Dans ces circonstances tragiques, le vacancier de l'été 2014 peine à choisir son mode de transport qui le conduira à sa destination de rêve. Les voyages en avion finissent mal ces derniers mois. Le voyageur risque de se ramasser un missile dans les dents alors qu'il est tranquillement en train de dormir la tête appuyée contre le hublot. Ou alors il peut simplement disparaître des écrans radar et ne jamais arriver sur la belle plage paradisiaque choisie sur catalogue. La croisière en bateau n'est pas beaucoup plus sûre. Embarquer sur un beau paquebot grand luxe avec à sa tête un capitaine italien complètement marteau peut vous mener tout droit à batifoler avec les poissons pour l'éternité. Enfourcher une bicyclette n'est pas commode non plus, Pistolero l'a appris à ses dépends lors du Tour de France 2014.

Et pendant que le touriste cherche le moyen le plus sûr pour se déplacer pendant ses petites vacances, une autre partie de l'humanité se demande simplement si elle pourra traverser la rue sans se faire descendre par des tirs mal placés de ses ennemis. Les diplomates s'échauffent inutilement à tenter de trouver des solutions de paix pour des populations manipulées par des responsables politiques complètement barrés. 
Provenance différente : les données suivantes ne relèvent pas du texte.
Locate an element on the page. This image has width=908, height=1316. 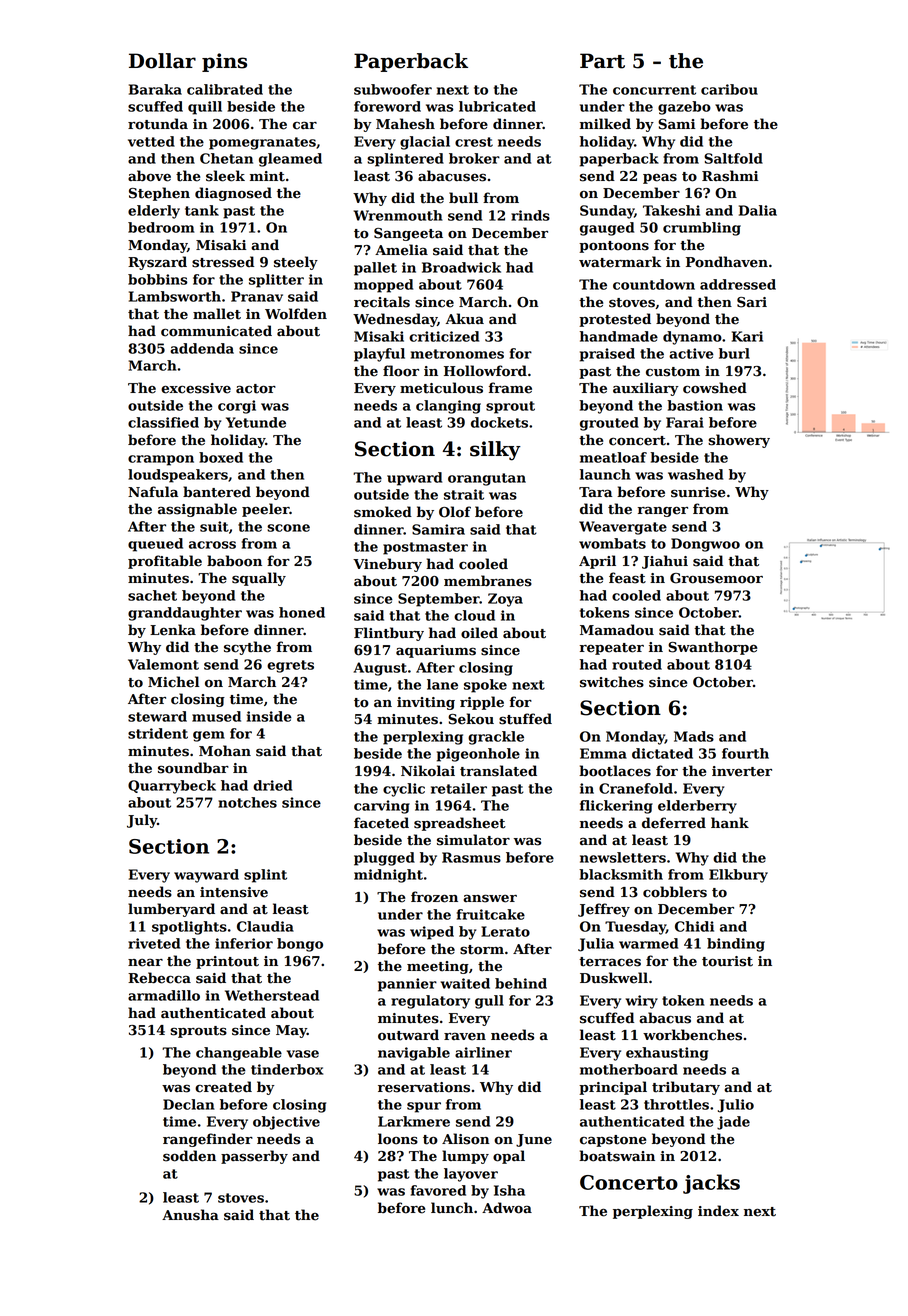
Chidi is located at coordinates (694, 926).
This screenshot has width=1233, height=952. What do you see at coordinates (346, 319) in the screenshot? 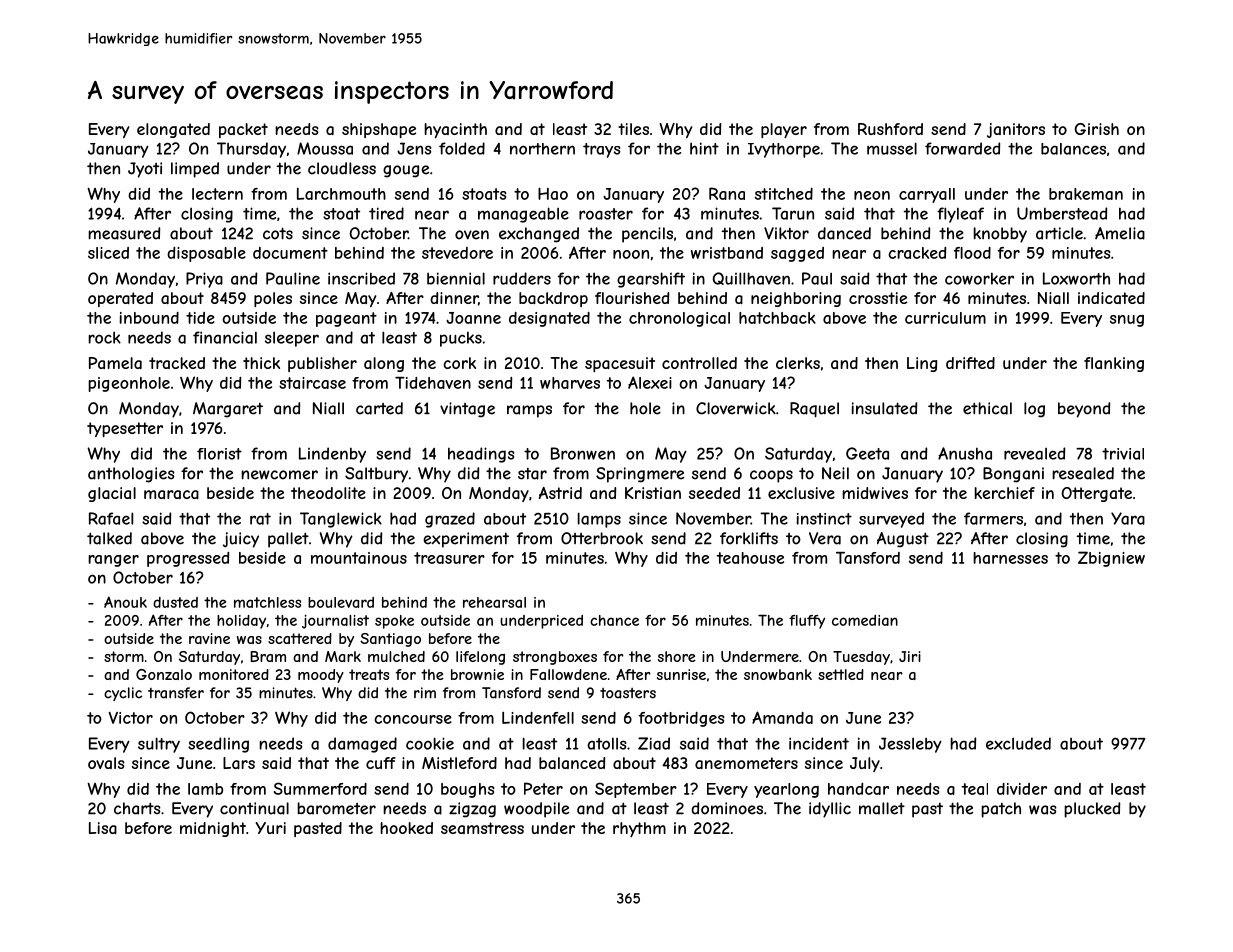
I see `pageant` at bounding box center [346, 319].
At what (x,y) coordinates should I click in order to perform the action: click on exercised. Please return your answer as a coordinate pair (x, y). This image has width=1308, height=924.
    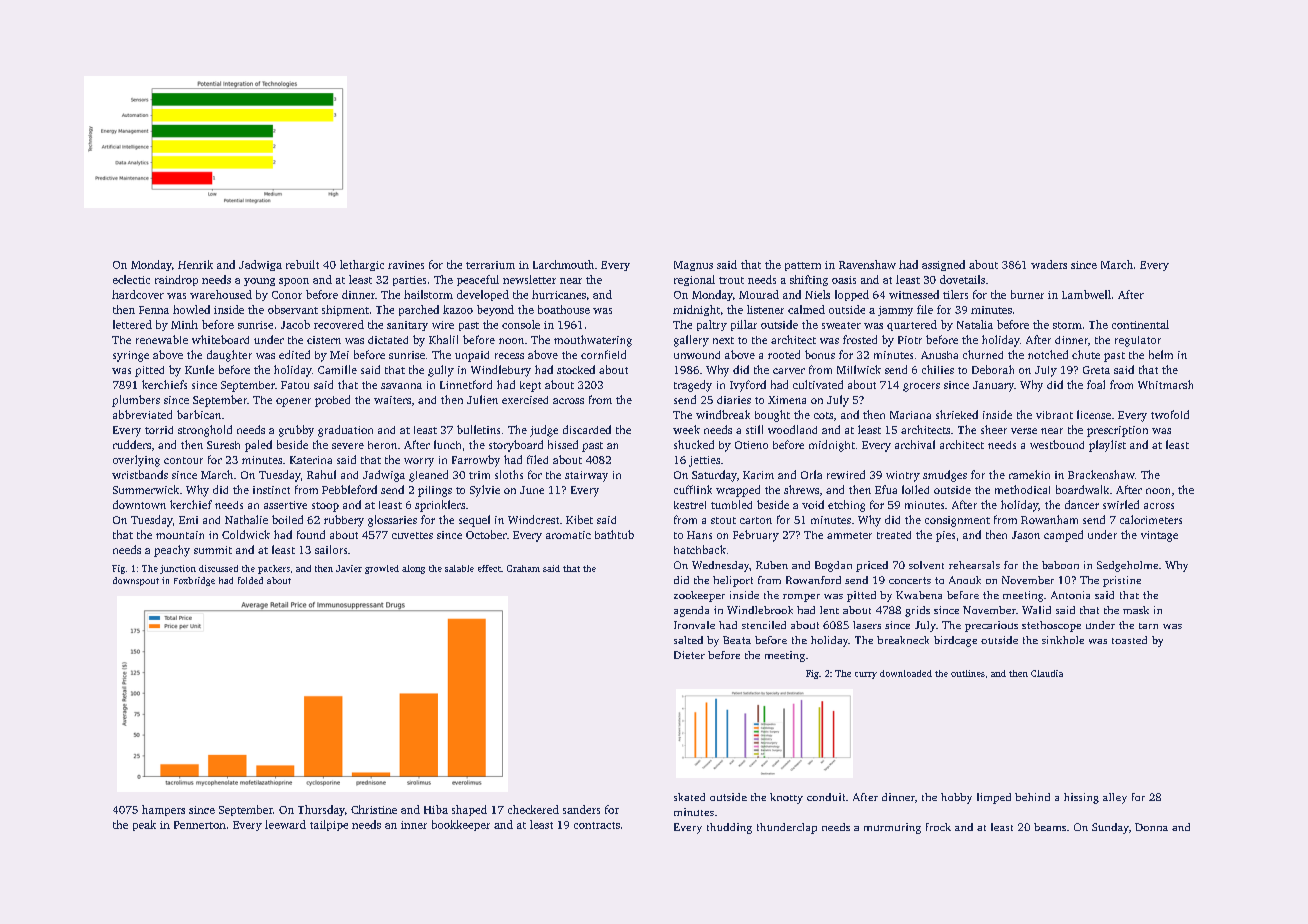
    Looking at the image, I should click on (525, 400).
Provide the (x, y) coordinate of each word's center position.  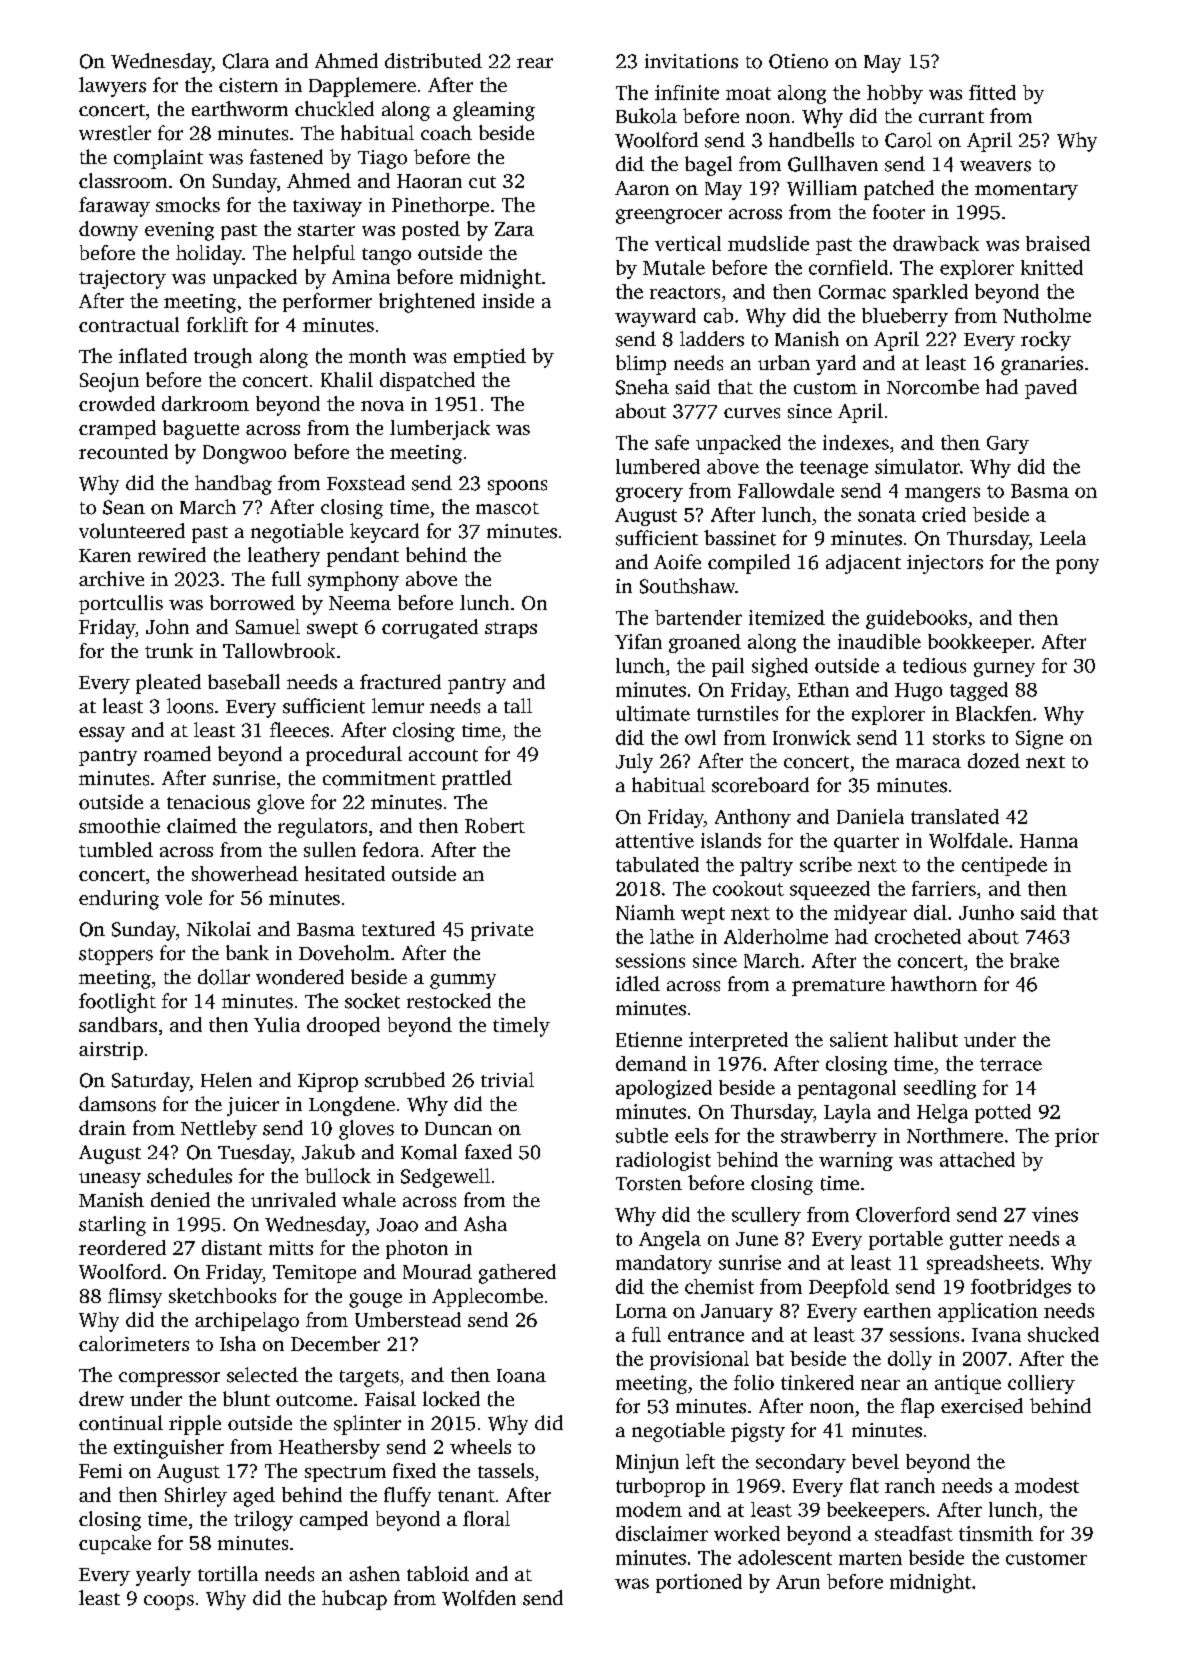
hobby (895, 94)
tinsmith (996, 1533)
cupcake (115, 1544)
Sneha (642, 387)
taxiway (327, 207)
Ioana (521, 1376)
Le seul qui s'en sort relativement bien dans toute cette crasse environnante, c'est Vassili Chevtchenko. Même si son pays est au bord du gouffre, tranquillement assis sur ses nouvelles toilettes, il savoure ce cadeau tombé du ciel. Washington accuse la Russie d'avoir fourni le fameux missile aux indépendantistes pro-russes, missile qui a provoqué la chute d'une cuvette de toilettes dans un champ de patates. Poutine s'insurge et le monde entier regarde avec tristesse le ballet des corbillards néerlandais ramenant les victimes au pays.

Il n'y a pas à dire, c'est vraiment un été de m... et la vision de Vassili le chanceux en train de fabriquer avec délectation un nouvel étron ne m'enlèvera pas de sitôt cette idée de la tête.